It is hard for me to say anything bad about Kelly, he is a cycling GOD. I find it hard not to laugh when says "da break dis dow down do drity seconds" he sounds like Crackhead Bob. 

Everytime Duffield says "pushbike" I cring


----------



## davidka (Dec 12, 2001)

I've ridden with Stephen Roche a couple of times. His accent can be so thick that he sounds like Brad Pitt's character from the movie "Snatch". Strangely, Brad's accent was much easier to understand after the first of those rides. lol


----------



## Patti (May 20, 2008)

bigpinkt said:


> It is hard for me to say anything bad about Kelly, he is a cycling GOD. I find it hard not to laugh when says "da break dis dow down do drity seconds" he sounds like Crackhead Bob.
> 
> Everytime Duffield says "pushbike" I cring


I agree about Kelly. I know a lot of people don't like his commentating, but I think he's great. He does get off a bit, but that's part of his charm as far as I'm concerned. 

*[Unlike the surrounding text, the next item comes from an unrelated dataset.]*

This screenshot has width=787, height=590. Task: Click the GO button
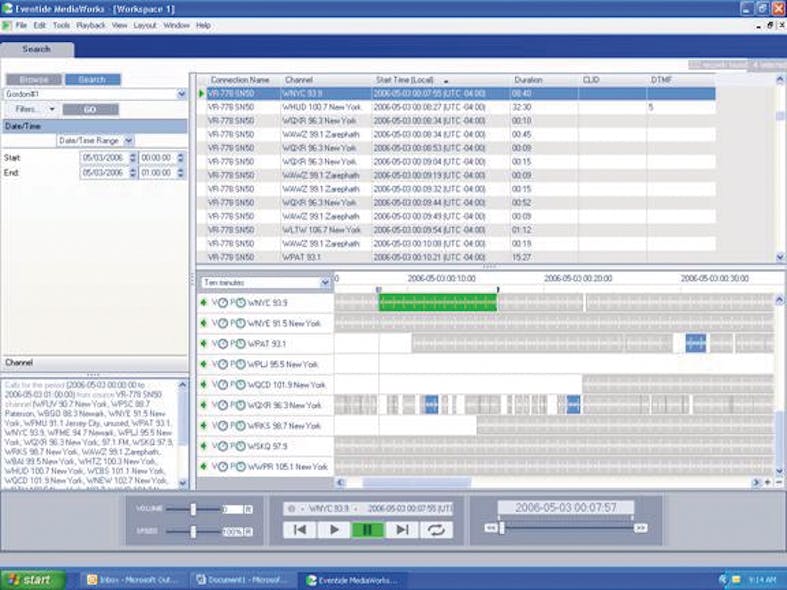point(90,109)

On the other hand, so far I'm not at all impressed with Duffield. Like Dwayne Barry said, he comes accross as being someone who knows nothing about cycling.

Not to change the subject (since the race was the original subject) nice suprise win by Big George H.  

Patti


----------



## ms6073 (Jul 7, 2005)

While not a major improvement, I would think David Harmon and Sean Kelly would make for a better commentating team. Just imagine the commentary if Eurosport were to team up Harmon, Kelly, and Bob Roll from Versus? The US audience would not understand a thing Kelly said and the European audience would be equally confused at Rolls meanderings!


----------